The Antidiabetic Effects of Flavonoids in Vitro and in Silico: An Analysis Based on Molecular and Structure-Activity Relationships
This title has been presented on Thursday, December 14, 2023 at 11.10-11.25 GMT+7.
Keywords:
Antidiabetic; Flavonoids; Structure Activity RelationshipAbstract
This title has been presented on Thursday, December 14, 2023 at 11.10-11.25 GMT+7.
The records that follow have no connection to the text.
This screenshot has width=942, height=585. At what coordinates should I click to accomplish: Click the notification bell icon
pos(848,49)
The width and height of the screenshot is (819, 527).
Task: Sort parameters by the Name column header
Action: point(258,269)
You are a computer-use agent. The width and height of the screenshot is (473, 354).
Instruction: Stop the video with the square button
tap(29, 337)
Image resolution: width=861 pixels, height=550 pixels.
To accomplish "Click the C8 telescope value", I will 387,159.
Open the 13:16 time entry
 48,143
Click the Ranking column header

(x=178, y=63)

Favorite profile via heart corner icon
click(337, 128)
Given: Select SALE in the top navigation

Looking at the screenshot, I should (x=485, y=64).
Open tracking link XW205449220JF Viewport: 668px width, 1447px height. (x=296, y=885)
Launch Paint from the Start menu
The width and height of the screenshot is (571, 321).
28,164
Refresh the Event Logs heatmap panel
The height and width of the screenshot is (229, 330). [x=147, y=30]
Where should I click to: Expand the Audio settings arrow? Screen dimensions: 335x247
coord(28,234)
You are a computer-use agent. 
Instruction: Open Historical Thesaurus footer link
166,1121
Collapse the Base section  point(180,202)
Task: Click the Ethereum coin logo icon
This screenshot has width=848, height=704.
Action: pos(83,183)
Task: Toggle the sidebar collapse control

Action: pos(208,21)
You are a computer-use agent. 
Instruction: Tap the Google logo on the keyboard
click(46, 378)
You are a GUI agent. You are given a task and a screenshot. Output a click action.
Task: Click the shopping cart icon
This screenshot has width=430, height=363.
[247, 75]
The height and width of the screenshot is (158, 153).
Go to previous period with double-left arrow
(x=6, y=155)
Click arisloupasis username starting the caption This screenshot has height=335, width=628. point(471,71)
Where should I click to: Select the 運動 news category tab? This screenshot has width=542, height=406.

Numerous in vitro, in silico and in vivo studies have revealed antidiabetic potential of flavonoids. The biological properties of these polyphenolic flavonoids are in fact structure dependent, though not thoroughly understood yet. Therefore, the aim of this work was to evaluate the in vitro antidiabetic properties of 14 structurally related polyphenolic compounds to verify the critical positions responsible, their correlation, as well as the effect of derivatization on the same properties. Initially, 14 selected flavonoids were subjected to cytotoxicity tests on RIN-5F pancreatic and 3T3-L1 preadipocytes cell lines. Then, all flavonoids were subjected to in vitro antidiabetic investigation at the lowest dose (0.39 ug/ml) using RIN-5F to evaluate the insulin secretagogue property via ELISA as well as on 3T3-L1 adipocytes to evaluate the insulin sensitizing property through adipogenesis and fluorescence glucose uptake assays. Subsequently, adipokines such as leptin, tumor necrosis factor-α (TNF-α), adiponectin, and retinol binding protein-4 (RBP-4) were measured to evaluate the biochemical reactions. Western blotting was then performed to determine GLUT4, PPARγ and PPARα protein expressions. To further understand the mechanism, a molecular docking study was performed against the a-glucosidase and GLUT 1 proteins. The results revealed that the total number and the configuration of hydroxyl groups, the presence of C2-C3 double bond as well as C4 ketonic group play chief roles in regulating antidiabetic activity which helps to enhance the glucose uptake via PPAR and GLUT4 protein receptors. The results obtained may help for the development of synthetic analogs retaining substantial antidiabetic effect.